◆ **Excerpt provided**
Wittgenstein and the Three Spheres

A note from a few months back when I was reading Philosophical Investigations by Ludwig Wittgenstein. I’m posting it as a reminder to my future self.

Reading Wittgenstein is a challenge. But toward the end of Philosophical Investigations it seemed to me that there were three spheres of argumentation going on in Wittgenstein.

  1. There is the sphere of ordinary language. This is the source for the examples and cases which Wittgenstein builds his argument. Ordinary language is the testing ground for his ideas and becomes the touchstone for evaluation.
  2. There is the sphere of philosophy. This is where the skeptical argument is mounted, defended, and perhaps defeated or supported. But the skeptical argument is a language game played within philosophy itself and never in ordinary language. Being skeptical about mental states in ordinary language just leads to weird looks and people wondering if you’ve been reading too much philosophy again.

◆ **Work request 1**
In the note on Wittgenstein, what are the sources of the examples and cases on which Wittgenstein builds his argument?
◆ **Work request 2**
Please pick up the note on Wittgenstein at the point where it stops and keep writing it.
The records are separate material, unrelated to the note on Wittgenstein.

Dataset entries
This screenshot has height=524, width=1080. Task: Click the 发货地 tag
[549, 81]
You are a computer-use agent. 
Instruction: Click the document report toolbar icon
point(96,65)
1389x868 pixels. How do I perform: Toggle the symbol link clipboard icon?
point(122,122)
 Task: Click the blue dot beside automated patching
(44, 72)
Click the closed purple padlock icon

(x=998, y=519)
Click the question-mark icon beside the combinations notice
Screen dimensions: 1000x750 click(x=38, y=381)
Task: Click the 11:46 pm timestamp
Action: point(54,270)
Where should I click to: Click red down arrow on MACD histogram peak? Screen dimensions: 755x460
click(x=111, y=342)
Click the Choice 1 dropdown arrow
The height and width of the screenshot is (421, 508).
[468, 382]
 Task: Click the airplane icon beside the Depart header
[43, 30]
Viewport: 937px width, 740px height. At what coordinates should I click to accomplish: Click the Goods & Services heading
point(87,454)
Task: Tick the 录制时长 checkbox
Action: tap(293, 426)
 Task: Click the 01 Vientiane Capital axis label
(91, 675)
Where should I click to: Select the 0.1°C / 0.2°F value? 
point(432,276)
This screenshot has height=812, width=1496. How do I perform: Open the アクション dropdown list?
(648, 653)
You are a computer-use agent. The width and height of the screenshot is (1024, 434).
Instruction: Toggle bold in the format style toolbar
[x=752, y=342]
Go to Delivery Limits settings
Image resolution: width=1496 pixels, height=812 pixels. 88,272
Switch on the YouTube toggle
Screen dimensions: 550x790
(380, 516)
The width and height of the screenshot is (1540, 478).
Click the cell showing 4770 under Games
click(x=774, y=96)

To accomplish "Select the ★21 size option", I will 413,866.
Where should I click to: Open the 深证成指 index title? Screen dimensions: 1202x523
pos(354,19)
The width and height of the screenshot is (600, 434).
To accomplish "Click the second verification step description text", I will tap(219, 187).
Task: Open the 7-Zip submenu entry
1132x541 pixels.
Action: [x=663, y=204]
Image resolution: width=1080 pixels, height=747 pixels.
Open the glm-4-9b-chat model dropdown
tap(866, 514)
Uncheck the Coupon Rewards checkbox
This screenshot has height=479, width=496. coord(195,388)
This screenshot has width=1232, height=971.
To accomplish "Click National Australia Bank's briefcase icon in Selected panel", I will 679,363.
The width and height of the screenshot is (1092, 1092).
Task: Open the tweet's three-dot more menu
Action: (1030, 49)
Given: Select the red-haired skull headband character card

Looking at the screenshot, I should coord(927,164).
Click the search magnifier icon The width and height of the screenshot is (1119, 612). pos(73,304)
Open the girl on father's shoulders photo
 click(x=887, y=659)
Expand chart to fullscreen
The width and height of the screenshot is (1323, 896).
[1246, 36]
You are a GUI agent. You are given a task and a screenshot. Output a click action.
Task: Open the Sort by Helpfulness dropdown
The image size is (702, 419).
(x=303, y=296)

◆ **Answer section 1**
Ordinary language.

◆ **Answer section 2**
  3. There is a metaphilosophy sphere where an argument about the value of philosophy itself takes place. This is where the therapeutic argument is made - too much time in sphere 2 is bad for our mental health.

Wittgenstein is strongly skeptical in sphere 2. He is perhaps too accepting of the truth of meaning in sphere 1. And sphere 3 is suggested by implication - the idea that philosophy should be a type of therapy.

A related question is where does jargon fit in? Jargon seems to be in a middle state. It’s not quite ordinary language but it isn’t really philosophical language either.